If you don't want to run into bandwidth bottlenecks, you'd likely want a fairly high ratio of arithmetic instructions to texture instructions. Keep in mind the ALUs are scalar for G80. That means two Vec4 instructions that are independent from the texture operation (which also returns up to a Vec4!) would correspond to 8 native instructions, and that would already hide up to 256 cycles of memory latency.

Now, let us consider caching. Let us assume that out of the 16 warps, 2 of them (2x32 consecutive threads, or 2x8 quads!) manage to have no cache misses whatsoever. At the same time, the 14 other warps haven't gotten their texturing results back yet and have no more independent instructions to run. That means these 2 warps are going to be helping to hide the memory latency for the other warps.

But there are only 1/8th as many warps ready to issue new instructions then, in this specific example. That means that 8 independent scalar instructions from these warps would only hide as much memory latency as 1 independent scalar instruction from the entire set of warps.

There is one extra and very important thing to point out: it's very unlikely that all the warps are running the same instruction at nearly exactly the same time as supposed above. An intelligent scheduler will try to have different parts of the program running (or ready to run) at the same time, in order to balance a multitude of factors.

For example, if the ALU-to-TMU ratio required at one point in the program is 4:1 while it is 1:1 in another part of the program, this would reduce bursts and you might have an effective ratio of 3:1. The same reasoning holds for latency tolerance and the number of independent instructions available at any given time.

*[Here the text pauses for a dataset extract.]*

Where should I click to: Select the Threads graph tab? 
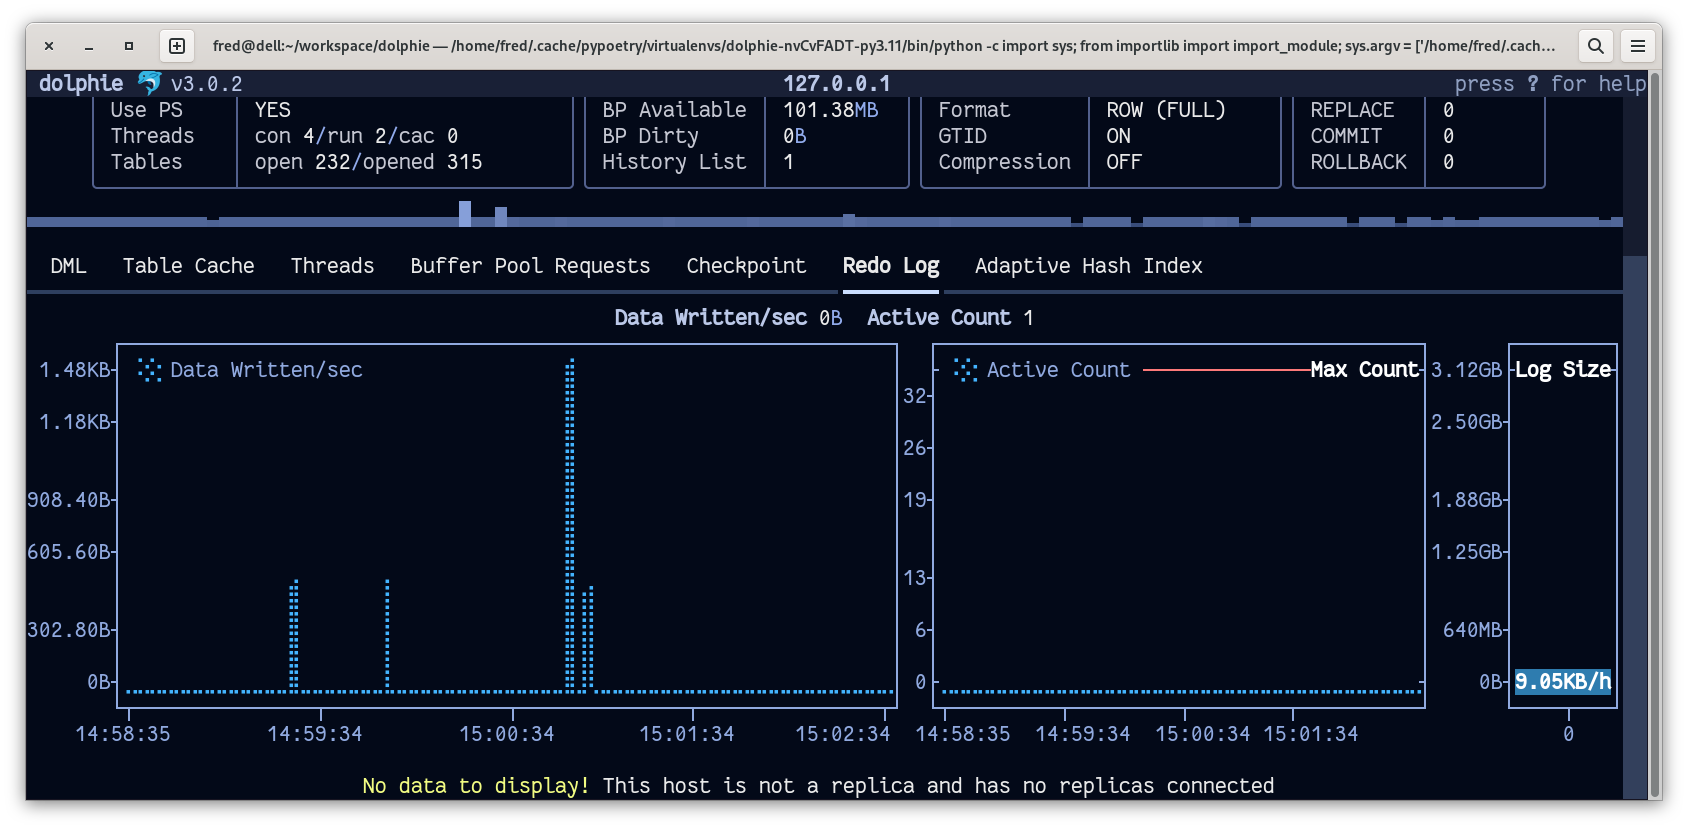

Okay, so I hope this is going to help you somehow... This explanation is mostly valid for the G80, but also for the ATI R5xx Series. The G7x and R4xx are a bit different, I believe. Let me know if there's anything I wasn't very clear on - and if there's anything I'm mistaken upon, hopefully somebody will chime in to correct me.
 
  • Like
Reactions: Rys
All R5xx GPUs have 128 batches in flight per shader unit. The shader unit takes 4 clocks executing each instruction, so the total latency hiding available is 512 clocks.

In R580, for example, there's 48 threads in a batch. That's 6144 threads for one shader unit. R580 has four of these units, so in total that's 24576 threads in flight.

Threads are locked to one shader unit. This means if one shader unit runs out of threads to hide latency, the other shader units are still able to execute.

In R5xx GPUs thread-switching is also used to hide the latency associated with branching (i.e. there's no pipeline flush nor branch prediction, the scheduler simply swaps threads).

This means that there's a "battle" between texturing complexity and branching complexity in eating up available clock cycles of "latency" hiding - latency being either texture operations (fetch from memory plus filtering which takes time, too) or branching.

---

The "128 batches in flight" is nominal, though. Since the register file has limited capacity, complex threads with, say, 32 registers assigned per thread, will cause a huge reduction in the number of batches in flight - the number of threads assigned to a batch is effectively constant. The size of the register file isn't publically known.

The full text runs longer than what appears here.